Businesses mostly strive to achieve these to meet the legal obligations to operate within the law and to demonstrate a level of operation to third parties. It’s not for the purposes of securing an entire environment.

For example, being PCI compliant means that you are operating in a manner that meets the universal guidelines for processing payment card information. For health organizations, being HIPAA compliant is obligatory and anyone handling personal information of EU citizens must comply with the GDPR to ensure the protection and privacy of EU data subjects’ personal information. Both HIPAA and GDPR focus on certain aspects of security which means that security measures would be focused on protecting data and peoples’ privacy. As each standard is usually limited to a defined area and considers the security of a particular thing, other areas outside of this may not be covered by the compliance. This may leave the organization vulnerable to threats and create gaps in security if you solely rely on compliance for protection.

Compliance does not always consider all changes down the line. It may not look at changes in systems or data assets or things that you did not account for at the time of your compliance audit but have now become evident. If you do not have a security strategy in place to account for these changes — you are not secure, even if you are (or were) compliant.

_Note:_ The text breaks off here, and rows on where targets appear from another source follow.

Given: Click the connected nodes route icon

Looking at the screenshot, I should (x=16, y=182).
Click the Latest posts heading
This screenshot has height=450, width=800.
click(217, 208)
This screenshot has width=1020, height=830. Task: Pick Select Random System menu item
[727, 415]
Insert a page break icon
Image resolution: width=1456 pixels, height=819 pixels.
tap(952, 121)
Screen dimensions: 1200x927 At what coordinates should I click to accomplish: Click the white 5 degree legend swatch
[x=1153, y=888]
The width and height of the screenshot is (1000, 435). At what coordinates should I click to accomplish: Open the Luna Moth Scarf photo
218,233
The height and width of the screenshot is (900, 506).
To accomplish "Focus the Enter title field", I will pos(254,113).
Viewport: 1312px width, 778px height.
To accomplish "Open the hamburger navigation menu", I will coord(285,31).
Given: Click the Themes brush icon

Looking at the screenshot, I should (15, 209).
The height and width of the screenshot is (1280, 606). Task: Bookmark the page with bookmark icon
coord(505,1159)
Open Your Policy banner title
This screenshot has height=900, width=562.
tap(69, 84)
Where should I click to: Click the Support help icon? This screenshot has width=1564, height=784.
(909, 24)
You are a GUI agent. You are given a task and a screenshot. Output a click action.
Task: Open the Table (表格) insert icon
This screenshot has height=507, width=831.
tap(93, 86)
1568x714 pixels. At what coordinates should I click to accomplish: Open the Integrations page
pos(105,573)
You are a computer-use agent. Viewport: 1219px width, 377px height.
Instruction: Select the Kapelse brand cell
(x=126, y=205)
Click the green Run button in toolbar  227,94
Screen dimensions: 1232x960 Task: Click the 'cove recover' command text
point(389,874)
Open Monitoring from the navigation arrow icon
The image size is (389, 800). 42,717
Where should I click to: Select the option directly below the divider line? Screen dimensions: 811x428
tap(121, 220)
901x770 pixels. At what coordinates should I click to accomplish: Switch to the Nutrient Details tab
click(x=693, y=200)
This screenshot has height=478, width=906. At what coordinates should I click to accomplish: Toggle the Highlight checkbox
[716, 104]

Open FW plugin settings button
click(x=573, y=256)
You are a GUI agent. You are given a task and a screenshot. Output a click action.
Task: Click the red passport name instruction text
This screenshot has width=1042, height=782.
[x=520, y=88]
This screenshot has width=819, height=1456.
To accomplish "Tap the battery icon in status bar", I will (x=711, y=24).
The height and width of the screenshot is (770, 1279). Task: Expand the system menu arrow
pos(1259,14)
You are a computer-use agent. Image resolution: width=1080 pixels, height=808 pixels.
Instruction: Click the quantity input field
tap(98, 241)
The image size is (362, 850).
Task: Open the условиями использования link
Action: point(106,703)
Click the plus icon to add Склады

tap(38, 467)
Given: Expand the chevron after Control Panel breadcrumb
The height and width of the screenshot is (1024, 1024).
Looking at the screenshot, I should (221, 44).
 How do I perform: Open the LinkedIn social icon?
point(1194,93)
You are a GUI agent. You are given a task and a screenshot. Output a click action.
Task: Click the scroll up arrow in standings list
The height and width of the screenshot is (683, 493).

For effective security, each measure and action must continuously be considered. Attack surfaces change over time and so do attack vectors and threats.

You need to manage and remove the risks continuously. You need to implement controls and educate your people and stay in control of the security of your environment, systems, infrastructure, data and people. You need to keep on top of the ever-changing threats. You need to keep things visible and transparent —detect, monitor, respond and ensure that your security measures (technical, operational and people) are always as capable as they can be to keep you as protected as possible.

Just ticking the boxes to achieve compliance and having the certificate cannot achieve this for your business. Only a multilayered security strategy will.

Do not let compliance halt all other security actions

We need to move away from only doing the necessary to achieve compliance and instead strive to implement a security strategy where compliance is a result of the real security that we employ and action.
It’s important to know that a security strategy is implemented to satisfy the security objectives for a particular organization. It’s unique and specific to that organization’s security needs. It’s not done to fulfill the requirements of a third party. It’s pushed and delivered because of the requirement to protect against continuous threats to an organization’s critical assets. Most importantly, it is a living and ongoing process that is continuously monitored, adapted, improved, and managed to always ensure the best protection.

With this mindset and approach, effective security is achieved at a level superior to the minimum level that compliance gives. With this approach — putting security first — striving for security rather than compliance (only ticking the boxes), compliance is achieved as a by-product of great security! You achieve both compliance and protection.

It’s important to assume that attacks and breaches will happen even if you are compliant. Just look around you, it’s happening all of the time. Yes, have the compliance for validation — but do not let the compliance halt all other security actions. Never stop focusing on real security.